Jika capaiannya tidak memberi manfaat bagi orang banyak, perlu dievaluasi kembali sehingga harus berkenan bagi Tuhan, manusia dan alam serta makhluk lain dan seisinya. Sehingga makna Ketuhanan, nilai-nilai Kemanusiaan serta keramahan terhadap makhluk lain dan seisi jagat ciptaan Yang Maha Esa sebagai tuntunan segenap pemeluk agama yang ada di Indonesia mampu membangun tatanan hidup yang harmoni dengan tiga pihak seperti tersebut di atas, yakni terhadap Tuhan, Manusia dan Jagat Raya dan segala yang ada di alam raya ini.
Pada sisi yang lain, kata Eko Sriyanto ruh itu semula berada di luar, ketika berada di dalam ia merupakan ruh, dan saat keluar lagi dia disebut nyawa. Begitulah pemahaman Jawa yang tetap relevan untuk dipahami sampai hari ini, agar dapat mengarungi lautan luas spiritualitas yang tidak berbatas. Karena itu, Nabi mampu bermi’raj sampai ke langit ketujuh. Untuk mencapai langit ketujuh itu, dalam hitungan para ahli matematis harus ditempuh dalam waktu ribuan tahun dengan kecepatan setara cahaya. Sama halnya dengan Brahmana, Ksatria dan Kurawa itu bukan level atau kelas tingkatan, tetapi merupakan jenis pilihan, kata Eko Sriyanto Galgendu.
Jadi untuk membenahi tatanan kehidupan yang sudah rusak disegala bidang, tak lagi bisa diperbaiki secara sektor per sektor. Misalnya politik dan ekonomi maupun budaya, tetapi harus dilakukan secara menyeluruh dari ranah etika, moral dan akhlak yang perlu terus menerus harus disiram dan dipupuk oleh saripati keluhuran budi pekerti dan nilai-nilai luhur yang diajarkan dan dituntun oleh agama. Karena itu, satu agama tidak bisa memonopoli pihak agama yang lain. Apalagi cuma aliran Politik atau pun suatu sistem ekonomi serta budaya tertentu saja. Karena kandungan nilai spiritual itu universal sifatnya.
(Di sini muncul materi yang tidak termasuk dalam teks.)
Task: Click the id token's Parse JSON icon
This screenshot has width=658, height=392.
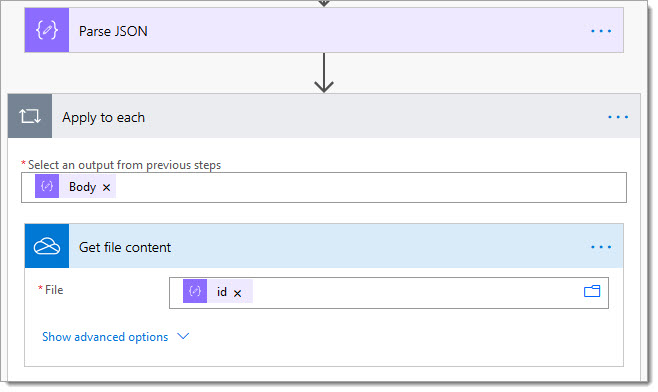Action: pyautogui.click(x=195, y=291)
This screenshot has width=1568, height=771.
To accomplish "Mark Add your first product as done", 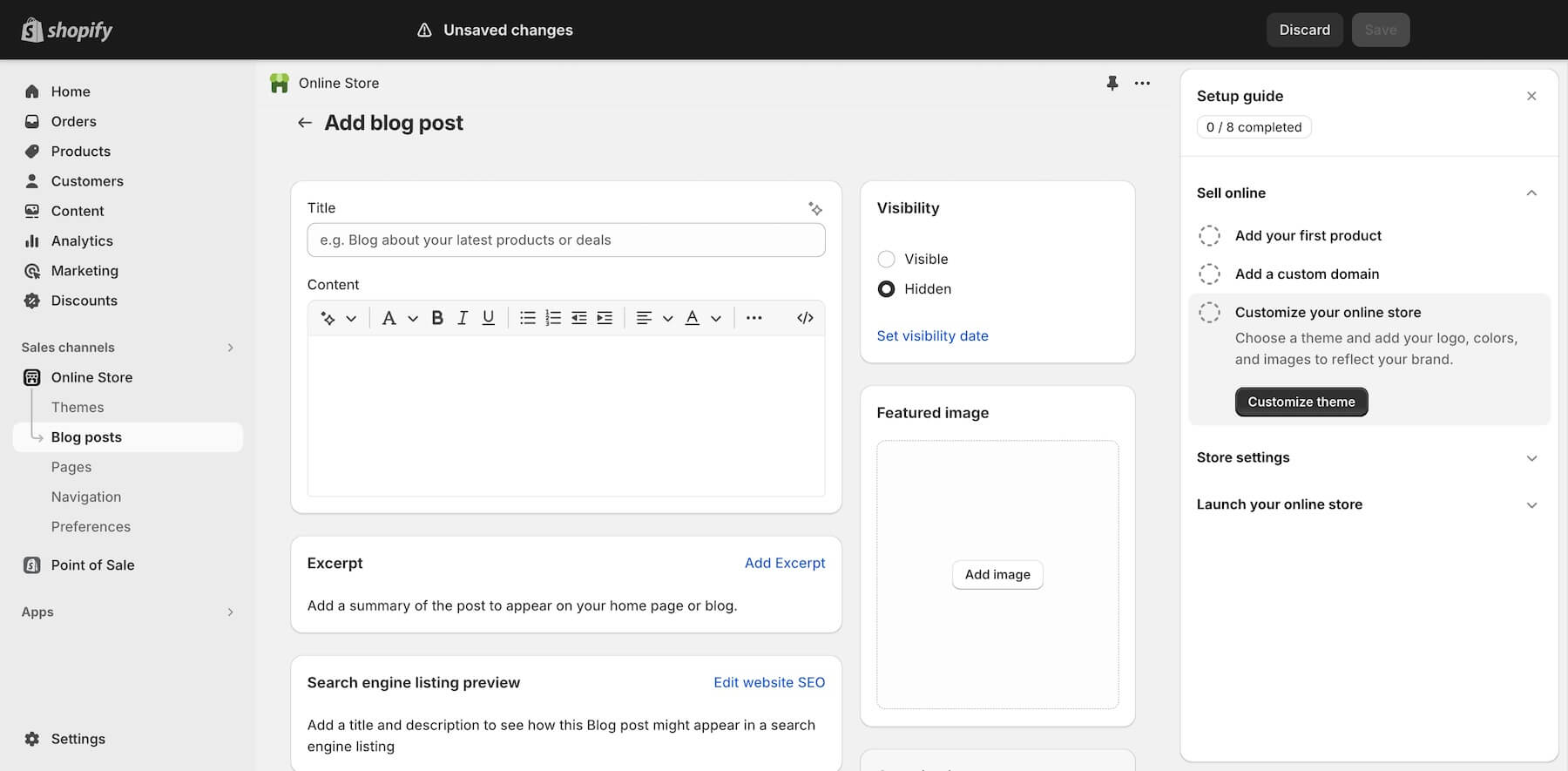I will 1209,236.
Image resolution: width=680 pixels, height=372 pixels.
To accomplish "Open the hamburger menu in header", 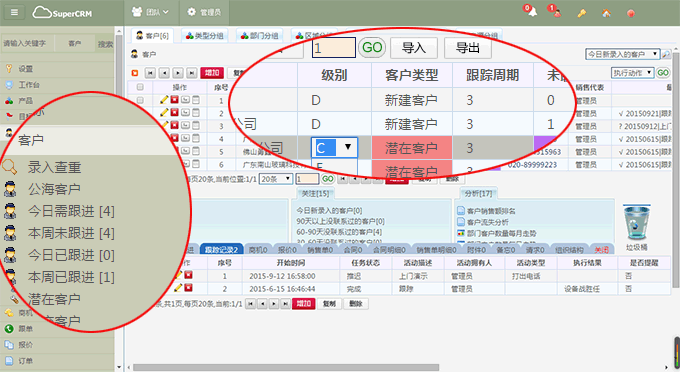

Maka itu olah pikir, olah raga dan olah rasa itu penting ditakar keseimbangannya. Sehingga untuk mengolah bahan mentah pun bisa menjadi budaya dan tradisi Bangsa yang dipelihara. Tujuan puncaknya adalah Bangsa Indonesia harus menyadari bahwa semangat ekspor bahan mentah itu, tak hanya hasil tambang, tapi juga hasil bumi lainnnya, adalah setara dengan harga diri bangsa. Sebab suatu kemenangan yang sesungguhnya dalam bentuk perang apapun, adalah memenangkan peradaban. Sebab perang simetris yang terjadi sekarang di Indonesia telah ditandai oleh kekalahan ekonomi yang telak, bahkan untuk politik pun yang terkadang dianggap lebih penting tidak setara dengan kekalahan telak dalam dimensi peradaban yang dahulu pernah dicapai oleh suku Bangsa Nusantara sekitar abad ke VII hingga abad ke XIV.
Ukuran dan takaran dari kemenangan peradaban, harus menjadi acuan dan patokan. Sehingga nilai-nilai spiritual yang adiluhung tidak tercabut dari akar budaya suku bangsa kita yang besar serta kuat dan padat muatan nilai-nilai keluhurannya.